It appears to me that at least two complementary coping mechanisms have been developed in different segments of the population to adjust metabolism for dietary fat deficiency. One coping mechanism, which I described in my essay on obesity, involves storing a steadily expanding "silo" of fat reserves on the body. The alternative mechanism, which I now believe is the one adopted by children with ADHD, is to implement a fat conservation mode: to manipulate the body's energy requirements towards favoring glucose over fat, while simultaneously stunting growth and compromising brain development.
While in my essay on obesity I argued that the obese suffer from defective glucose metabolism in the muscles, it appears that children with ADHD suffer from the exact opposite problem: very efficient glucose metabolism. Insulin is critical for the metabolism of glucose. When insulin levels are high, body fat cells are unable to release their fat stores, as shown in the figure at the right [lipolysis = breakdown of fat tissue]. I have proposed that obesity is protective against ADHD because the abundant fat cells can release plenty of triglycerides into the blood early in the morning, before the first meal. This fat supply can tide the person over through the long fatty-acid drought that occurs during the day, while an abundance of high-glycemic index low-fat foods are consumed. A further advantage is that obese people typically have reduced insulin production (due to insufficient calcium, which I explain later), so the levels of insulin in the blood are never excessively high. Their muscle cells have been programmed to prefer fat metabolism, but there is also plenty of fat available from the triglycerides (released before the meal began) to supply the brain's raw materials to enhance communication through neural pathways. Furthermore, the glucose that is not consumed by the muscles is readily available
It seems that ADHD children have adopted an entirely different strategy for coping with insufficient fats in the food sources. Research has shown that many of them suffer from hypoglycemia (low blood sugar), because their insulin is extremely efficient -- the opposite of diabetes . In direct contrast with obese people, the fat cells of ADHD children program the muscles to prefer glucose over fat as a fuel source. This reduces the burden placed on the fat cells to convert glucose to fat, which is a very inefficient process. Furthermore, unlike the obese, ADHD children typically have no shortage of insulin, produced by the pancreas in response to glucose. Insulin enables the muscles to readily consume the glucose, but also unfortunately supresses the ability of the fat cells and the liver to release stored fats. If there is plenty of glucose in the consumed foods, and very little fat, then the muscles and brain consume the glucose, but the brain is deprived of sufficient fats to construct high quality long-distance neural connections. ADHD children have been found to have shrunken white matter in parts of the brain that are involved with focus of attention and learning new knowledge. I believe this is a direct consequence of a lack of a supply of fats, critically, when the neural pathways that make up the white matter are actively being formed.

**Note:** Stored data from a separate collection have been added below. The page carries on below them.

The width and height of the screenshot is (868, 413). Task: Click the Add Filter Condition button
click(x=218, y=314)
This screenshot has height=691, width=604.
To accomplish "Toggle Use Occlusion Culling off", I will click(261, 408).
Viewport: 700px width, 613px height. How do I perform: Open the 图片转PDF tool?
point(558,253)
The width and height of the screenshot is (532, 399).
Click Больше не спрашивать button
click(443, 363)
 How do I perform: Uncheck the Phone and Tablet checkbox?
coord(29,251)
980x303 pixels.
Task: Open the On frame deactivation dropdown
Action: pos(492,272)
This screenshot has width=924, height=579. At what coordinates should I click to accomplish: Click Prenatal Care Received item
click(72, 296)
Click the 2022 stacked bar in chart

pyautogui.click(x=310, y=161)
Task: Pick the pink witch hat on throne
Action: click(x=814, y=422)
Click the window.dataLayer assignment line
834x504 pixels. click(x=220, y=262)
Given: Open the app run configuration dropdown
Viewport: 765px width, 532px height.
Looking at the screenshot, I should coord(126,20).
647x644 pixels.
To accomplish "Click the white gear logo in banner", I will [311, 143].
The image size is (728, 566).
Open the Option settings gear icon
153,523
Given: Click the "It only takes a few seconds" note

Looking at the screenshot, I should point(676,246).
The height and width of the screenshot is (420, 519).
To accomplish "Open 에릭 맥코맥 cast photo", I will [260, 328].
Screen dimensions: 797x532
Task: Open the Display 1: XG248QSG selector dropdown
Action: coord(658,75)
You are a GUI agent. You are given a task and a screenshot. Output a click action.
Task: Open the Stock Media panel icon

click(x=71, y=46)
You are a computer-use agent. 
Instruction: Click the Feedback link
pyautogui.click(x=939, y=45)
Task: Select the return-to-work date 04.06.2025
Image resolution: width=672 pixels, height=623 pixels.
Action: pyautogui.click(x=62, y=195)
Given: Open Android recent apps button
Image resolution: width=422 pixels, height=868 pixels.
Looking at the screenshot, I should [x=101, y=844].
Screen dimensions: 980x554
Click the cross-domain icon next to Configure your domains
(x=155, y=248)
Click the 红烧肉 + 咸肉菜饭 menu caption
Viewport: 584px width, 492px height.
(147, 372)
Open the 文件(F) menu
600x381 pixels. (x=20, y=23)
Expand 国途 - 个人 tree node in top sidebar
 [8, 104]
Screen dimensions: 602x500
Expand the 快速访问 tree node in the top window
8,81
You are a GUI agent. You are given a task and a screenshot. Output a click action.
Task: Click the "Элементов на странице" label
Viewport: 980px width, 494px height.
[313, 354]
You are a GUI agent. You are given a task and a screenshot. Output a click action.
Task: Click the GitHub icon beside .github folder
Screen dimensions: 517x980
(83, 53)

The body with inadequate fat supply in the food sources is essentially like a car engine running on only two cylinders. While it has been argued that the body can manufacture all the fats it needs from other sources such as glucose, this is not actually true. The body uses fats not only as an energy source, but also, crucially, as a component of cell walls and as the insulation that covers all nerve fibers, i.e., the myelin sheath, not just in the brain but everywhere in the body. Two specific kinds of fats, omega-3 fats and omega-6 fats, are called "essential fatty acids" (EFA's) because the body cannot manufacture them. It is essential to obtain them from food sources such as meat, eggs, and fish.
Furthermore, the body cannot produce fat supply in the blood stream "at will." As I have mentioned previously, when insulin levels are high, the subcutaneous fat cells and the abdominal fat cells, as well as the liver, are suppressed from releasing their stored fats. When glucose is available, the fat cells are otherwise engaged in the task of taking up the glucose and converting it into additional fat supplies. The presence of insulin disables the process of lipolysis that is necessary before the stored fats can be released into the blood stream.